Case Study III Verification

1) When and where should verification be carried out?

Verification should be carried once an adult is identified as a relative or caretaker in order to validate the nature of the relationship and the desire of the child and the family to be reunited. The verification should involve both sides: the parent/caregiver on the one hand, and the child, on the other hand; the child should be involved in the process as soon as an adult is identified as a relative.

Verification should be placed in the wider community context to ensure child’s wellbeing after the reunification: if locally appropriate, it could be important to involve the community leaders or existing child protection groups. Corroborating the verification with the relatives’ neighbors could also be important to confirm the relationship of the adults with the child.

2) How should verification be carried out?

In the scenario 3, no information is provided on the verification process carried out with the aunt of the three brothers. However, the aunt’s claims should have been verified through paperwork or identification documents if available. The aunt could have been also asked to:
1) show some pictures of the child,
2) describe the child,
3) recall a child’s favorite song or game.

No information is provided on the willingness of the aunt to take care of the children: the verification process should have taken into account this factor.
From the perspective of the children, verification should have been confirmed that the aunt was really the aunt, without giving preceding information that the sisters were with this woman: in fact, the children may have lied about their willingness to live with the aunt, because of the presence of the other sisters.

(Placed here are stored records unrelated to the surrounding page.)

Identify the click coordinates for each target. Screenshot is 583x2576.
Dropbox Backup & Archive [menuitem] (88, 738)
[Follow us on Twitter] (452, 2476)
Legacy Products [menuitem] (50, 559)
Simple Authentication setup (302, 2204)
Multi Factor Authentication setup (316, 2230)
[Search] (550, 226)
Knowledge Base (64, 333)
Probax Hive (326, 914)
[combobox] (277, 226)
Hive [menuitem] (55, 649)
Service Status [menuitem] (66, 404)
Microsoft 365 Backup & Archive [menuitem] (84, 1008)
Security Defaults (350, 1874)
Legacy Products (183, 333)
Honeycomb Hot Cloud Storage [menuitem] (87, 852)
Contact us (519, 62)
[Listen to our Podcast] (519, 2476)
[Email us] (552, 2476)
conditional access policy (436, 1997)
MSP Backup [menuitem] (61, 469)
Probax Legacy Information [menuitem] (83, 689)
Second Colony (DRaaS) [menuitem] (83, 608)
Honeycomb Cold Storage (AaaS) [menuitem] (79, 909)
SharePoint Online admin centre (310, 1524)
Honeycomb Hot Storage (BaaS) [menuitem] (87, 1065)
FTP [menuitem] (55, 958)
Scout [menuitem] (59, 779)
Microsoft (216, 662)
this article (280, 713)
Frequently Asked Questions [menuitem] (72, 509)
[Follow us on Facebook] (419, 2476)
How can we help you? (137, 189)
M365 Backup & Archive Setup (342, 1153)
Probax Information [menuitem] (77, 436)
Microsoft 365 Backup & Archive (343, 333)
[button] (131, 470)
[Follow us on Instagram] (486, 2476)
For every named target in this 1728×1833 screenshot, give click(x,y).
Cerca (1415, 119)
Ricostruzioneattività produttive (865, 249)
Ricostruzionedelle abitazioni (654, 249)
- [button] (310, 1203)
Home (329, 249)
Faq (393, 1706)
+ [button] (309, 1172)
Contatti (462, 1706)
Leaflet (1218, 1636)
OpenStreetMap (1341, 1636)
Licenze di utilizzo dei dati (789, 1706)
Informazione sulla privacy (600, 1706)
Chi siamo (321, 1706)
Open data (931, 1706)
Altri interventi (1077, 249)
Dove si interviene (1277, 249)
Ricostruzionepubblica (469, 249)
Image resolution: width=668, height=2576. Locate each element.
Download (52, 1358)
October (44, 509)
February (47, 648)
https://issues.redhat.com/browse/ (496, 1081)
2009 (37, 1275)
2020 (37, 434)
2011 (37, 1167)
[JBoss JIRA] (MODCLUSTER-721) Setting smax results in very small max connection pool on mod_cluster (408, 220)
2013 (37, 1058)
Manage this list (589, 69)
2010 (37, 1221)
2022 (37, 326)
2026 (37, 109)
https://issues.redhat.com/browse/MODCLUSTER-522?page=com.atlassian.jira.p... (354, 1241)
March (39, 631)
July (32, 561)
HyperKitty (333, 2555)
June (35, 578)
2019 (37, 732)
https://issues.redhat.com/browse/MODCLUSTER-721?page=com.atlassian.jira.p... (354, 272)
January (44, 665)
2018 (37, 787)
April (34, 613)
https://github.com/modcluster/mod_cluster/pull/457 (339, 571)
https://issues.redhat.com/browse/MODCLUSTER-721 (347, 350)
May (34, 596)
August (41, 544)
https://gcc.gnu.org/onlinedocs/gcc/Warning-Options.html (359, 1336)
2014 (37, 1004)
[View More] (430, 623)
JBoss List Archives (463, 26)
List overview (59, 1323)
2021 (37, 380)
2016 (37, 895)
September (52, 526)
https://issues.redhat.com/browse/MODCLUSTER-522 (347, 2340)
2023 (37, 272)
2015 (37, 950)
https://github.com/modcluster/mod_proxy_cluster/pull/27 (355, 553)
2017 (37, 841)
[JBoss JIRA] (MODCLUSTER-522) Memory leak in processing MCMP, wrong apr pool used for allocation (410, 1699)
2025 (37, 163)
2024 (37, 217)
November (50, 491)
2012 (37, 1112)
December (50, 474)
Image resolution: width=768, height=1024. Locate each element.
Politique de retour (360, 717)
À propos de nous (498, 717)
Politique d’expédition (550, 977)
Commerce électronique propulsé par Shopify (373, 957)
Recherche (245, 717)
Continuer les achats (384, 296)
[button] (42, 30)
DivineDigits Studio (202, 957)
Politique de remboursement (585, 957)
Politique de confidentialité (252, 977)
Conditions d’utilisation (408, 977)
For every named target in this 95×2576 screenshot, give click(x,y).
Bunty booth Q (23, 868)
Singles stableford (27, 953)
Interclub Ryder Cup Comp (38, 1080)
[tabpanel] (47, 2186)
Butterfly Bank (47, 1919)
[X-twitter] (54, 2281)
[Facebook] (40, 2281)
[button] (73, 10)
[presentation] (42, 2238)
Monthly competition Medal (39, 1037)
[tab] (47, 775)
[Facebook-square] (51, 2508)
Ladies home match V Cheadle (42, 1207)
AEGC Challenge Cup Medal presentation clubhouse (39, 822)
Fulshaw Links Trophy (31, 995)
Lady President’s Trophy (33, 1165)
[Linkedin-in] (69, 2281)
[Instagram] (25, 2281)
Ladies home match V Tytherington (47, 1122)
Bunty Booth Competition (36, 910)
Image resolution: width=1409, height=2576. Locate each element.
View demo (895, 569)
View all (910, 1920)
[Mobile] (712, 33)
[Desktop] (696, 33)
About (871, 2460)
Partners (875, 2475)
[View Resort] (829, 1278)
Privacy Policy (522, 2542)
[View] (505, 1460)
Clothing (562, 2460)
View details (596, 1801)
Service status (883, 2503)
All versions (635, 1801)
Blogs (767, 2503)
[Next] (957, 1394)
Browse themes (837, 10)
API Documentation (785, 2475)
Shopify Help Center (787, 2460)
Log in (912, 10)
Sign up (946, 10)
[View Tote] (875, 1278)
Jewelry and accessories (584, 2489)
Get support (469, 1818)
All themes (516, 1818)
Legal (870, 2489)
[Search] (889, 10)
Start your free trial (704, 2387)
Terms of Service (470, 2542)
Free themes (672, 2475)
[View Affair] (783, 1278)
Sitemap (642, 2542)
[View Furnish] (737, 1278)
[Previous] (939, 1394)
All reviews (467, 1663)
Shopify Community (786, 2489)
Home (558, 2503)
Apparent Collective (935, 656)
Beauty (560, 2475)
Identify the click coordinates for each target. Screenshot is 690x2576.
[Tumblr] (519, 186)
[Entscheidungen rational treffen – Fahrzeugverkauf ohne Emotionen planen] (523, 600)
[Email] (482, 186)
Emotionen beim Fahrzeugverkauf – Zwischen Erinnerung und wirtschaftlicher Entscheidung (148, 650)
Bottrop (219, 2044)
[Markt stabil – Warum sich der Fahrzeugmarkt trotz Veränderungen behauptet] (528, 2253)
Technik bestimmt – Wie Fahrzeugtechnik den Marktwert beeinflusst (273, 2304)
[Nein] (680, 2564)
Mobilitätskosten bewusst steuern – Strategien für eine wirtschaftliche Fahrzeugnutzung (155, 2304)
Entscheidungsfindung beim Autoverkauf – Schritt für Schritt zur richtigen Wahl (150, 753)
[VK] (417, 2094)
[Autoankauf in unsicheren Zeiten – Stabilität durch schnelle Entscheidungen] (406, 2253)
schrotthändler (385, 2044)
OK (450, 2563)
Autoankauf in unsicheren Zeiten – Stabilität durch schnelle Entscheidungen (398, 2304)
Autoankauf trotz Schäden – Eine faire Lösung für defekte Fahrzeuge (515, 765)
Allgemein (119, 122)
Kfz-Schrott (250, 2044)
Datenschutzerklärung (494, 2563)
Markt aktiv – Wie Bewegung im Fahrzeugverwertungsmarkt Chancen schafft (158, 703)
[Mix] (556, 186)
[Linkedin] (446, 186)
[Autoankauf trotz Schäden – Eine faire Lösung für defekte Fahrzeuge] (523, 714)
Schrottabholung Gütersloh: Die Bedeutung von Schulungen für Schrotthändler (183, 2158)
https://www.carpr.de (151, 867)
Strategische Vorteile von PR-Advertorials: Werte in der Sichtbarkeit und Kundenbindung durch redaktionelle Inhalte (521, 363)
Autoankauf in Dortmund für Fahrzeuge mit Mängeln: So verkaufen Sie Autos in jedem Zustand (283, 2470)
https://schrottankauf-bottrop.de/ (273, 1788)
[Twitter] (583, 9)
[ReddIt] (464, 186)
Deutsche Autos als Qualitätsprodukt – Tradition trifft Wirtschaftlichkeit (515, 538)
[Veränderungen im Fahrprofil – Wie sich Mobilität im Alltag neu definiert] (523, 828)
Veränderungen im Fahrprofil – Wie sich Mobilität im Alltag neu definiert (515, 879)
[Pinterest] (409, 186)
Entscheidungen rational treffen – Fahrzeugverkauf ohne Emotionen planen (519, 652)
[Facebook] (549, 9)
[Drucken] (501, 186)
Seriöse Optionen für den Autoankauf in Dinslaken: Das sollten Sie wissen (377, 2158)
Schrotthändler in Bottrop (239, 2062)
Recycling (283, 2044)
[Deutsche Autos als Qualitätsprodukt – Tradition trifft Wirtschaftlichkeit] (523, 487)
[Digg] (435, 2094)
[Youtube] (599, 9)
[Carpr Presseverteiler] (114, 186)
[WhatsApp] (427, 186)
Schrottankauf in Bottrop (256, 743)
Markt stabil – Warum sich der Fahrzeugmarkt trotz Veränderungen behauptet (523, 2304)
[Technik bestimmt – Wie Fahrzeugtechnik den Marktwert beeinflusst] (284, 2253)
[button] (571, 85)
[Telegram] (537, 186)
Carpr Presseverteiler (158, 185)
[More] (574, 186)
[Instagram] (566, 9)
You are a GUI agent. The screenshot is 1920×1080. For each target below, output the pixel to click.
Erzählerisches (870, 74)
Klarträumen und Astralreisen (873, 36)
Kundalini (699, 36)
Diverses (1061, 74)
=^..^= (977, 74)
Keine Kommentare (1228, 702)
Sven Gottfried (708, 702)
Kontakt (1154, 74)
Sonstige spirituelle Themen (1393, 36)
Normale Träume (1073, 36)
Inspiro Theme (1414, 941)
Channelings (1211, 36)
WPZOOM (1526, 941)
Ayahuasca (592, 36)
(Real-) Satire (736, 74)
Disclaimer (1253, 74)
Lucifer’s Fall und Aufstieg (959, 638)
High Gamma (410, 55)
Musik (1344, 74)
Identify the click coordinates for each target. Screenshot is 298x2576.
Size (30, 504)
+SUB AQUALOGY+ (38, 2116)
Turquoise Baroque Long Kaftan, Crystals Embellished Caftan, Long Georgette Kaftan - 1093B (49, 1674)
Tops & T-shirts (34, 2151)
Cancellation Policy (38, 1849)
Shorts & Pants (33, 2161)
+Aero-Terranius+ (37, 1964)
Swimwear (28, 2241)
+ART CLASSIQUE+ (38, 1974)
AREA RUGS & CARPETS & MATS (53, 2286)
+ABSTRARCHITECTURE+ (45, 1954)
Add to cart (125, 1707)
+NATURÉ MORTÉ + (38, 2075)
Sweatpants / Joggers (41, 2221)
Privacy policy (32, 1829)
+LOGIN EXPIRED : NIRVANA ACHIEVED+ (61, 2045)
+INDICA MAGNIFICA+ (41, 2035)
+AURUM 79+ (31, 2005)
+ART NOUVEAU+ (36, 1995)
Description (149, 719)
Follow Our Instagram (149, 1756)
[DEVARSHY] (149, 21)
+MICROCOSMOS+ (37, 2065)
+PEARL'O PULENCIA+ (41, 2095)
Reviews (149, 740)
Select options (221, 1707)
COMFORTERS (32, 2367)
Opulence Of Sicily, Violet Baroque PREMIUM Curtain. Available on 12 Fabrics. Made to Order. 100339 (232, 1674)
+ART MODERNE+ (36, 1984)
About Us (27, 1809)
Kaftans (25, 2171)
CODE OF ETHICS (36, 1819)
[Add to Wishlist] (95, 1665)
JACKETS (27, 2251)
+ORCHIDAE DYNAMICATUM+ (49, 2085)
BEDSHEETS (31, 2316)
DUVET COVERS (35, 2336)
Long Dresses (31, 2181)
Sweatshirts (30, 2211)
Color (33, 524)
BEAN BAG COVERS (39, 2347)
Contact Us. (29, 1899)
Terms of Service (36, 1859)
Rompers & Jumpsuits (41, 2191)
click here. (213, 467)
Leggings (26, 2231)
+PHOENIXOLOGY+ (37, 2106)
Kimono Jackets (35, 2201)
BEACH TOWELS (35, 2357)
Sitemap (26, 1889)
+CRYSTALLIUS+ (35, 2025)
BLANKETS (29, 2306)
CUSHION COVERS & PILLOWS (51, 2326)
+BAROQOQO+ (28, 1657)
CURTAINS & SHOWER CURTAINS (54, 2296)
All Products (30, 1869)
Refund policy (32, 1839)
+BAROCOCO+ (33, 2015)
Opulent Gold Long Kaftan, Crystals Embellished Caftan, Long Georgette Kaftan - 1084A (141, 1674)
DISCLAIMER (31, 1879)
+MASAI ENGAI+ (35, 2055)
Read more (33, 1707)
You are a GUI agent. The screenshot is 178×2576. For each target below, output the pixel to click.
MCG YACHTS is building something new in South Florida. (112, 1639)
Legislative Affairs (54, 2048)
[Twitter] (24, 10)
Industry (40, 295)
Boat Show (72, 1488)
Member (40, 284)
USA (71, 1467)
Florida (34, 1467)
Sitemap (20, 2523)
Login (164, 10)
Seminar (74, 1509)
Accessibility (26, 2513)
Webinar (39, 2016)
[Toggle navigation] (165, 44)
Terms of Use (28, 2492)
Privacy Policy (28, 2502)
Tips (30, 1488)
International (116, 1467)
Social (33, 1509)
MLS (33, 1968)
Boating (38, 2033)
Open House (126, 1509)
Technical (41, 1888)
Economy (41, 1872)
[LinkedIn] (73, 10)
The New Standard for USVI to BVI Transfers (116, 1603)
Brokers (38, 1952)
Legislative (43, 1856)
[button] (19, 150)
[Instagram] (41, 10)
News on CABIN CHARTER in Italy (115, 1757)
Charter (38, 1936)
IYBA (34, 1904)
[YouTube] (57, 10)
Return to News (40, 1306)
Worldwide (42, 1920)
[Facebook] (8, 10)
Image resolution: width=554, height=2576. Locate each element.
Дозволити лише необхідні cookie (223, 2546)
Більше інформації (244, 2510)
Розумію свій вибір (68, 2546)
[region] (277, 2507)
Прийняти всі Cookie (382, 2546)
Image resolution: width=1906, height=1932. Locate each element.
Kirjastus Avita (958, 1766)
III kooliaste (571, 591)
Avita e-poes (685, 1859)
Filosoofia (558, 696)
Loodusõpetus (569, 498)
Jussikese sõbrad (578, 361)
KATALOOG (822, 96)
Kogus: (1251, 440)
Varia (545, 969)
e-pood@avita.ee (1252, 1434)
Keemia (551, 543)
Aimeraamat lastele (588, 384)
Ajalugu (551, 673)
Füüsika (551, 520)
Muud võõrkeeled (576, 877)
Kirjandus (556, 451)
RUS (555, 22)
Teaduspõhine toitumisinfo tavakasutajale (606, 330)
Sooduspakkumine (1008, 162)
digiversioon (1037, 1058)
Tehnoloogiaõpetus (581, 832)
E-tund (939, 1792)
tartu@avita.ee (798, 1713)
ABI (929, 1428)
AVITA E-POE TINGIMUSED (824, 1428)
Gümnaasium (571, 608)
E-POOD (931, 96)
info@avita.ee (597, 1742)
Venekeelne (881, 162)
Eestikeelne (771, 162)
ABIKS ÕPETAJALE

Verification should have been carried out once the bothers recognized each other with confirming interviews of backgrounds and past memories of separation and villages of origin. Each brother could have been shown pictures of women and asked to pick out the picture of his aunt. Each child should have been then consulted about options of living with the aunt and drawbacks of that situation.
The verification needs to be documented and the verification forms kept in the child’s record for potential future contestations. In the case study, there is no information on the documentation of the verification carried out for the aunt. Only for the verification process of the youngest brother, Pascal, a thumbprint is required by the children’s centre to certify the reunification.

3) What are some of the issues that might arise from verification which will require further action?

Further exploration is needed if the child expresses concerns on the reunification with a relative/caregiver. In our case, Jean-Claude has concerns in the aunt’s ability to care for the children. He wants to be reunited with the sisters but he is afraid the aunt will not be able to take care of them because she is sick. In this specific context, home assessments need to be done before the children are reunited.

Home assessments are also fundamental if there is any evidence or reports of neglect or abuse of children, alcohol or drug use within the home.
Moreover, follow up/monitoring should be done and it should determine if the aunt is capable of taking care of these children and if she has the financial means and physical ability. A social worker should have accompanied the children back to village, preparing and supporting them for the reunification.